July 15, 2016

Retreat Guidelines

Your organizers want to create a retreat space that feels safe and open to the crazy kinds of fun that we’re into. Not a simple balance to strike, all things considered. We concluded that, as a community, it’s easy to trust that we all know how to be respectful and considerate to each other. So, instead of drafting up rules, we landed on some broader guidelines:

Self-Reliant, Self-Responsible Adults: All of us are self-reliant adults. All of us have strong communication skills. All of us are practiced at responsibly navigating atypical situations. When it comes to your choices, whether it regards your sobriety, or your clothing/costume/lack-there-of, or your volume, or your sexual activities, we expect you to be a self-reliant and self-responsible adult.

Consent: We all know what consent is. We know how to ask for consent. And we know how to check-in with people as circumstances and contexts shift. We expect you to keep this practice foremost in mind through the weekend. We invite you to practice asking for consent in more ways than you usually would. We encourage you to check-in with people more often. We explicitly request that everyone practice being extra considerate.

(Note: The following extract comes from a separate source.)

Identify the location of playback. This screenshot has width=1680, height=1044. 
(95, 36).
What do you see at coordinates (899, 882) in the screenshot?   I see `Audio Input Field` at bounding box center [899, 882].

Safe Enough: Our practices carry inherent physical and emotional risks. Whether it’s sexual behavior, frank discussions of emotionally charged topics, BDSM, or just how we hold space for each other, we know we can’t completely remove all risk. Instead, we strive to create and support a space where we feel safe enough to explore and celebrate these experiences.

All Of Us Are Your Allies. All Of Us Are Your Support: If at any point over the weekend you feel like you need to recenter, get some extra support, or vent about how you’re feeling, we hope you will remember that each and every one of us is your ally. Any one of us can help. You only need ask.